左手を確認すると手の半ばからあり得ない方向へと折れ曲がっている。

 咄嗟に剣から手を放し右手で立ち上がるとそこにはホブゴブリンが迫っていた。


 「イクト!」


 マズイアル。間に合わないヨ!


 「ゴアァァ!」


 迫るホブゴブリンに痛む左手。剣は地面に転がったままだ。魔力は使いきった。どうする?どうすれば?


 「うおおおお!」


 頭の中にイメージはある。ヤオさんが1度見せてくれた。気を使う事は出来る。後はこれを集めて


 イクトの手に気が集まる


 ヤオさんのように気を膨らます事は出来ない。けど!


 手が輝きを放ち


 「いっけぇ!」


 イクトの手から放出されホブゴブリンを吹き飛ばした。


 「やった……」


 そこでイクトの意識は途切れた。



 ◇◇◇ヤオside◇◇◇

 「まさかイクトが未熟ながらも気光砲を放つとは驚きネ。」


 倒れたイクトを確認しヤオは独り言た。気配察知で生き残りのゴブリンの位置は分かる。

 それらの多くはホブゴブリンの断末魔を聞き集落から逃げ出している。が、


 「今回は見逃すネ。それよりもイクトヨ。」


 腕は骨折。魔力も気も使い果たして倒れてしまっている。


 「骨折となるとポーションじゃ治らないネ。ここは……」


 ヤオは胸の谷間から小瓶を取り出した。


 「ハイポーション。高価だけどネ。とんだ出費になったアル。」


 そう言ってヤオは優しく微笑んだ。


 「問題は……どうやって飲ますか……仕方ない。仕方ないネ。」


 ヤオは顔を赤らめながらブルブルと首を振るとイクトの左手に触れた。赤く腫れ上がり熱い。

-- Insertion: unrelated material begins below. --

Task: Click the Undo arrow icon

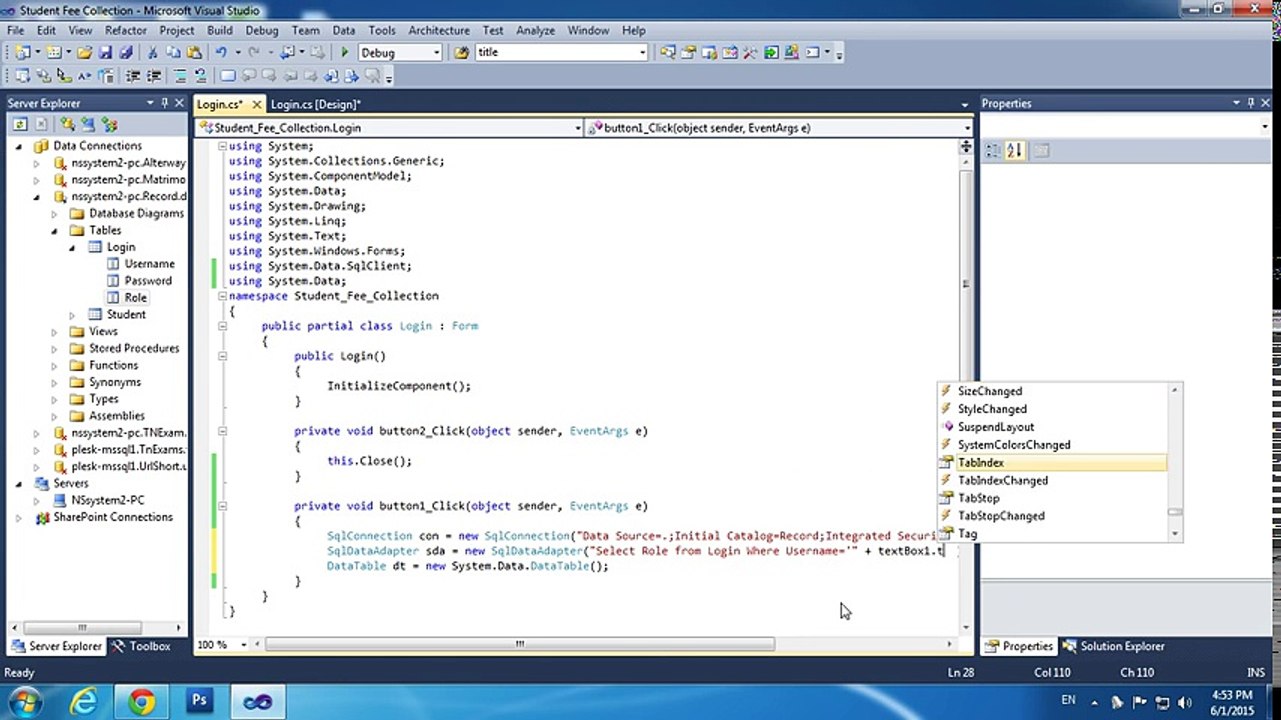Action: pos(221,53)
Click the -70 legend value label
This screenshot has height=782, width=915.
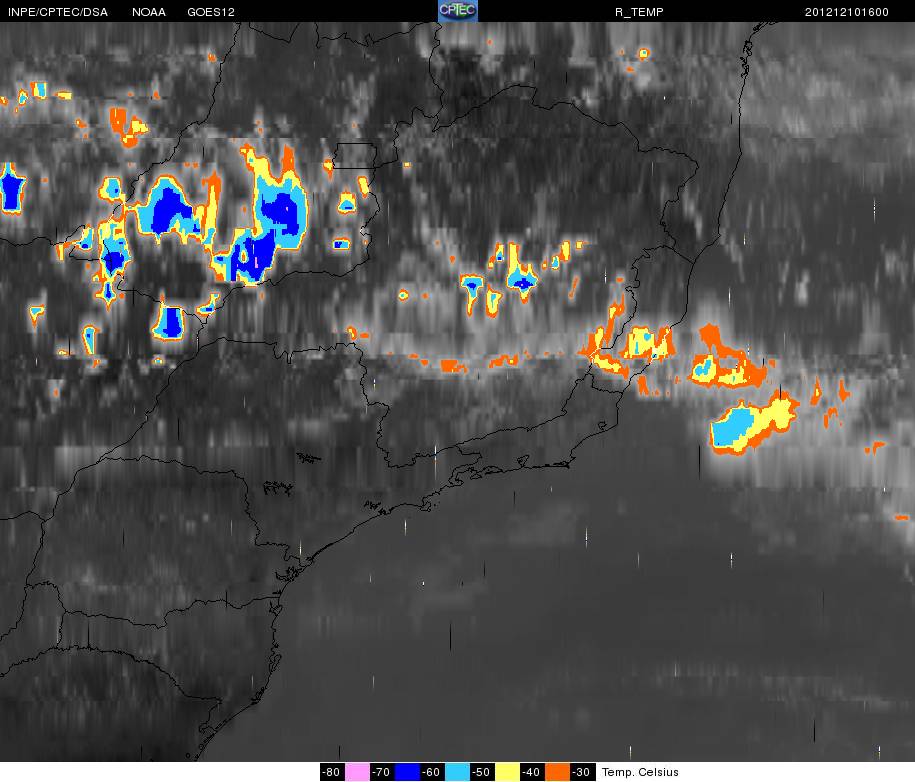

 「高位のハイポーションならそのままで大丈夫だけど、低位だからネ、痛むけど我慢アルよ。」


 折れた所を真っ直ぐにする。本来ならば痛みで悶絶ものなのだが、意識を失っているイクトに反応はない。それだけ消耗仕切っているという事だ。


 「すまないアル。私がもっとしっかりとしていれば……」


 ヤオはハイポーションを自分の口に含みイクトへと口移しで注ぎこんだ。

 イクトの手からみるみる内に赤みが引いていく。


 「このまましばらく休ませてあげたいところだけど……。」

 

 ヤオは立ち上がると


 「いい加減出てくるネ!」

 

 森に向けて大きな声で叫んだ。


 「……気付いていましたか。」


 森の中から現れたのはファナ。


 「ずっと後を着けていたアルね!何が目的カ?」


 ファナは両手を上げ敵意が無い事を示し


 「しいて言うのであればイクト様を強くする事ですね。」

 「イクトを強く?」

 「はい。そうです。」

 「何故?」

 「我が主がそれをお望みであるから。今言えるのはここまでですね。目的は一致してますよね?」

 「そうネ。確かにそうアルね。ならば害意は無いと思っていいネ?」

 「はい。もちろん。」

 「それと、さっきは助かったネ。イクトがホブゴブリンに切られそうになった時に魔法を付与したネ?」

 「気付いてましたか。」

 「斬撃耐性ネ?あれがなければイクトが真っ二つだったかもしれないネ。」


 得体の知れない相手ではあるネ。けれど今のところは敵対するようではないみたいネ。


 「あなた様の技術は素晴らしいと思います。今後もイクト様の強化にお力添えを頂ければと思いますのでどうかよろしくお願いします。」

 「駄目ネ。今回の事で私は教官失格ヨ。教官の資格も剥奪なるネ。」

 「いいえ、そうはなりません。」

 「何故ネ?」

 「そうならないように私達が手配します。」


 そんな事が可能アルか?ギルドに影響力を持つなんてとんでもないネ。


 「……気持ちほ嬉しいネ。けど私は自分の行いに納得出来ないネ。あれだけ豪語して結果イクトを危険な目に合わせた。」

 「そうですね。しかし冒険者に危険はつきものです。我が主もイクト様が無傷で冒険者を続けるとは思っていません。」


 それよりも先程の口づけの方が問題です。これを報告すれば血相を変えるに違いありません。幸いこの事を知っているのは彼女と私のみ。この事は内密にしておきましょう。


 「先程の気の力は我々には無い力です。それを身につけるにはあなたの協力が必要不可欠です。」

 「それは……」


 イクトが強くなる。それは望むところだ。イクトには私の初めての弟子として強くなって欲しい。


 「考えさせて欲しいネ。」

 「はい。それで結構です。答えはまた後日で構いません。」

 「ついでと言ってはなんだけど」

 「はい?」

 「露払いを頼みたい。」

 「露払いですか?」

 「イクトを安全な所で休ませたい。私が担いで戻るネ。」

 「それは……そうですね。私の存在をイクト様にはまだ気付かれたくはありませんし、そうして頂くとありがたいですね。」

 「それじゃ街へ戻るネ。」

 「分かりました。ではアナタ方には鼠1匹近寄らせません。」


 そう言い残してファナは森の中へ消えて行った。

 残されたヤオはイクトを背中に背負い街へ向けて歩き出した。


 「……凄い奴アルね。」


 気配察知で得る情報では近くの魔物の気配が次々に消えていく。そのスピードは常軌を逸していた。